La réforme pose un devoir général d’information du cocontractant s’agissant des informations dont l’importance détermine le consentement de l’autre partie, dès lors que, légitimement, cette dernière les ignore ou fait confiance à son cocontractant. Combiné à l’obligation de bonne foi dans la formation du contrat, ce devoir d’information permettra d’engager la responsabilité extra-contractuelle de la tête de réseau ou d’obtenir la nullité du contrat. Pour certains auteurs, en matière de franchise, le droit commun impose désormais d’aller plus loin que la loi Doubin et de fournir aux futurs franchisés les comptes de résultats prévisionnels. Compte tenu de ce risque, la tête de réseau fournira au futur distributeur un document d’information pré-contractuelle loi Doubin même lorsqu’il n’est pas requis, notamment en l’absence d’exclusivité, et se ménagera la preuve que ce dernier a réalisé lui-même les prévisionnels de rentabilité de son exploitation. Plus généralement, elle conservera soigneusement la preuve de la transmission des informations pré-contractuelles pendant la durée de la prescription.

2. Négocier et rédiger les contrats de distribution autrement.

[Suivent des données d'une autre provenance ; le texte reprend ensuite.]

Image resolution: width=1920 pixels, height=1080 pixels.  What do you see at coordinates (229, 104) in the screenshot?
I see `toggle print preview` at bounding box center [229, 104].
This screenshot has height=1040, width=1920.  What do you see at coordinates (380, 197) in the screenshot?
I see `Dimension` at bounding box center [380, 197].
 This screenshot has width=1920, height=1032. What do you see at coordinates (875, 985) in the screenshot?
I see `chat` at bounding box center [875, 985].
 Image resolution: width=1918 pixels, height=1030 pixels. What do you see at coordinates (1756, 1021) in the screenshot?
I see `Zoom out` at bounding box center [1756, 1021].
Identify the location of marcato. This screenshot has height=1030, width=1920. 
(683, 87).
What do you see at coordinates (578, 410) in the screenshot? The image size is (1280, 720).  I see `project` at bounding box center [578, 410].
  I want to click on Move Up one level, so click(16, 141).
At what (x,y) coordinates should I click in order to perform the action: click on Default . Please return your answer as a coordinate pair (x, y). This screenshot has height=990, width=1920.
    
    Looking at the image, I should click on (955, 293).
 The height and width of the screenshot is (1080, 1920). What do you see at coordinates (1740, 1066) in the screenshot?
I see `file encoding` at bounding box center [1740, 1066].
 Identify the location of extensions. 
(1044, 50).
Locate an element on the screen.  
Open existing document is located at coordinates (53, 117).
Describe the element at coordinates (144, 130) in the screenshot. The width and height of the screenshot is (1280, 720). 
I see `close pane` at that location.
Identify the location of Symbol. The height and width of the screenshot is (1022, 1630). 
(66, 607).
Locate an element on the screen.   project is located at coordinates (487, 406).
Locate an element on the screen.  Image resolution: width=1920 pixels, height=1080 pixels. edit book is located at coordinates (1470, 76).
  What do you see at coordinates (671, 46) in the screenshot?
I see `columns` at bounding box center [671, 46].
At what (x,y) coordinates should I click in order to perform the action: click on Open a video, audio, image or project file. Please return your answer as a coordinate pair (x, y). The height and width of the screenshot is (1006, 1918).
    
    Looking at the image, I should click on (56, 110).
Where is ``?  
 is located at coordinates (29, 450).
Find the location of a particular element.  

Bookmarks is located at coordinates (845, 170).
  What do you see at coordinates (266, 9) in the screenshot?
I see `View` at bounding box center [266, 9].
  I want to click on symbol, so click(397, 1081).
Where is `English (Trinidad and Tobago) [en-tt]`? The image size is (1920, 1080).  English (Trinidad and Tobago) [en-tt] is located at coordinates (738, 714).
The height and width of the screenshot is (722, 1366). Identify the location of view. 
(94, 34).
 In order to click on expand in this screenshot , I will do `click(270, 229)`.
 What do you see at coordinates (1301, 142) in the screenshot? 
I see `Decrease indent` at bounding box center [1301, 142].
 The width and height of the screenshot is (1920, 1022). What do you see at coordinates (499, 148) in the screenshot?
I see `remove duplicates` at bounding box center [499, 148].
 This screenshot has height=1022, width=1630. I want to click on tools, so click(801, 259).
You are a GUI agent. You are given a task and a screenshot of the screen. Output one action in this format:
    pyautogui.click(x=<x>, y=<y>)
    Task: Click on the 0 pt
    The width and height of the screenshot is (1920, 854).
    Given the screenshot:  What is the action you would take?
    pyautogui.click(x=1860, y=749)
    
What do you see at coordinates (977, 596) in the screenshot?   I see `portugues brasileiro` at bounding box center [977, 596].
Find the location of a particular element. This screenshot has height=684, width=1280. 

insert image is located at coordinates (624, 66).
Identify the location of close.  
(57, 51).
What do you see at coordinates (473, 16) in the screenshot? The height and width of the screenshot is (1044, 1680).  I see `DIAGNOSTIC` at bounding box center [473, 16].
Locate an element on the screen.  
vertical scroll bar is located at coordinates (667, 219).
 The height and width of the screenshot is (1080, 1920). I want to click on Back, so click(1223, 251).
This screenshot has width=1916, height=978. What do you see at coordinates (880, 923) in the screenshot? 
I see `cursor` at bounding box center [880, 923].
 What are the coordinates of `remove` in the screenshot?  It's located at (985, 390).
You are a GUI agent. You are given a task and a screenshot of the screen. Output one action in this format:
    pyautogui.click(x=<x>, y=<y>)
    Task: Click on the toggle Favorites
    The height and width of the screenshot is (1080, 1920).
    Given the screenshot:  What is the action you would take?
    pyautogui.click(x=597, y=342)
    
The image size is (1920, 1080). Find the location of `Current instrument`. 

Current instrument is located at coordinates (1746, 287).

Le nouveau droit va bien au-delà de l’article L. 442-6, I, 2° du Code de commerce qui sanctionne l’imposition d’obligations déséquilibrées à un partenaire commercial. Le Code de commerce suppose en effet d’être déjà en relations et qu’un cocontractant se voie imposer des obligations abusives. Le Code civil réputera non écrite dans un contrat d’adhésion (c’est-à-dire, celui dont les conditions générales, soustraites à la négociation, sont déterminées à l’avance par l’une des parties), toute clause déséquilibrée. Un distributeur mécontent fera aisément valoir que le contrat de distribution rédigé par le fournisseur constitue un contrat d’adhésion et contestera systématiquement toutes les clauses non réciproques ou avantageant ce dernier, le cas échéant en invoquant le droit commun et le droit spécial cumulativement. Compte tenu de ce risque général, lorsqu’il contracte avec un groupement de distributeurs, comme c’est souvent le cas, le fournisseur se ménagera la preuve de la négociation et du mandat donné par les distributeurs au groupement afin d’éviter la qualification de contrat d’adhésion. Il ne se donnera pas, en tant que rédacteur du contrat, des droits unilatéraux inutiles, veillera à bilatéraliser les droits et les obligations et en cas de droit unilatéral, le justifiera objectivement. Enfin, plutôt que de prévoir de multiples décharges de responsabilité, il définira et limitera avec précision l’objet du contrat puisqu’en droit commun, l’appréciation du déséquilibre significatif ne porte ni sur l’objet principal du contrat ni sur l’adéquation du prix à la prestation.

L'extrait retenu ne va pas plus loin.